The investment universe of our domestic investor contains the five value-weighted US sectors using the K.R. French data for the period 1/1983-12/2012. The universe contains all NYSE, AMEX and NASDAQ stocks. Sector definitions are based on the four-digit SIC codes. The 30-year interval spans multiple market regimes including the October 1987 crash, the Russian debt default in and collapse of LTCM in 1998, the Tech bubble and ensuing correction beginning in March, 2001, the Financial Crisis of 2007-8 and the ensuing recovery. Table 4 provides the summary statistics. Again, we can reject the hypothesis of normality at the 1% level for each of the indices.

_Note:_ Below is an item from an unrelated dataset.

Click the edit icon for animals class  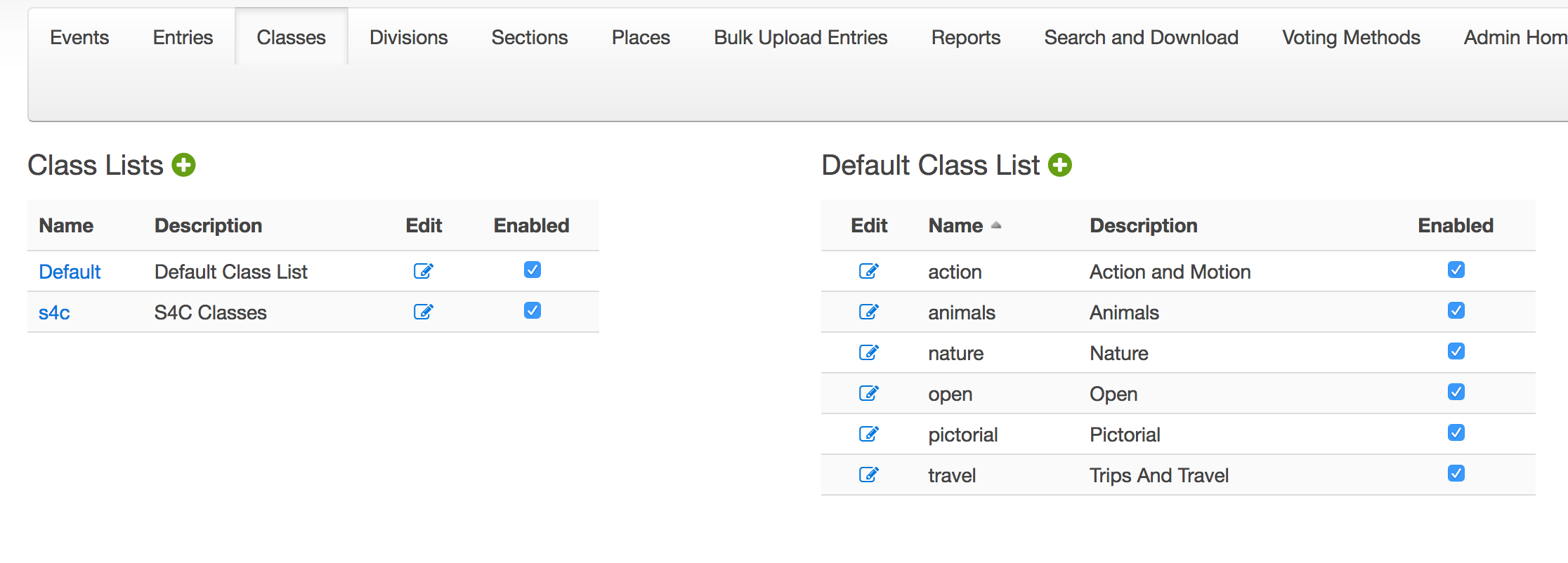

Table 4 Value-weighted US sectors: summary statistics

Modelling the state variables with the method of simulated moments

To quantify the gain in utility from accounting for non-normality, we first need to estimate the parameters of the two return models. We employ the Bernoulli and scaled chi-square distributions for the two state variables; other choices are also valid, as discussed above. Estimating the models allows us to decompose the unconditional distribution into a Gaussian i.i.d. component employed by the uninformed investor and a non-Gaussian component that is employed by the informed investor. The stochastic representations of our two models are given by

$$\begin{gathered} Model\;1:{r_t} = {s_1}\mu + s_2^{1/2}H{z_t} \hfill \\ Model\;2:{r_t} = s_2^{1/2}\left( {{s_1}\mu + H{z_t}} \right) \hfill \\ \end{gathered}$$
(24)

where \({s_1}\) and \({s_2}\) are described in equations (11) and (13).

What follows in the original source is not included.